Please give the file that the variables excerpt says documents the full set of variables and their default values.

- SELECTED EXTRACT -
════

Customizing variables

Rules reference variables with {{ variable_name }} syntax. The defaults ship with values aligned to STIG (the most restrictive framework). Override them for your environment in config/conf.d/. Custom banner text (config/conf.d/99-banner.yml): 
banner_text: |
  WARNING: This system is the property of ACME Corp. Unauthorized
  access is prohibited. All activity is monitored and logged.
Relaxed password policy (config/conf.d/50-password.yml): 
pam_pwquality_minlen: 12
login_defs_pass_max_days: 180
pam_faillock_deny: 5
pam_faillock_unlock_time: 600
Per-host SSH timeout (config/hosts/jumpbox.example.com.yml): 
ssh_client_alive_interval: 300
ssh_client_alive_count_max: 3

Default variables

The full set of variables and their default values is documented in config/defaults.yml. Key variable groups: Password quality (pwquality.conf): pam_pwquality_minlen (15), pam_pwquality_minclass (4), pam_pwquality_difok (8), pam_pwquality_maxrepeat (3), pam_pwquality_dcredit (-1), pam_pwquality_ucredit (-1), pam_pwquality_lcredit (-1), pam_pwquality_ocredit (-1). Account lockout: pam_faillock_deny (3), pam_faillock_fail_interval (900), pam_faillock_unlock_time (0). Password aging (login.defs): login_defs_pass_max_days (60), login_defs_pass_min_days (1), login_defs_pass_warn_age (7), login_defs_umask (“077”), password_remember (5). SSH: ssh_client_alive_interval (900), ssh_client_alive_count_max (1), ssh_max_auth_tries (4), ssh_max_sessions (10), ssh_login_grace_time (60), ssh_approved_kex, ssh_approved_macs. Login banner: banner_text — displayed before authentication via /etc/issue and /etc/issue.net.

════

Data entries

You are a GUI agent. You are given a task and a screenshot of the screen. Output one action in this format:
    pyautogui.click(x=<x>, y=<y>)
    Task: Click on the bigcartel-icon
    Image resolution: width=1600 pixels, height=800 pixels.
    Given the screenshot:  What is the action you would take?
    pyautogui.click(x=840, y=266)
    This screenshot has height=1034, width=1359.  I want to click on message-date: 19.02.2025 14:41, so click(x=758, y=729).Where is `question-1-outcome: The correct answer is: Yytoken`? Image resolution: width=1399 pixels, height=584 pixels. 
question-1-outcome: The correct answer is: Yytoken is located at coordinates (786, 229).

════

- PROBLEM SOLUTION -
config/defaults.yml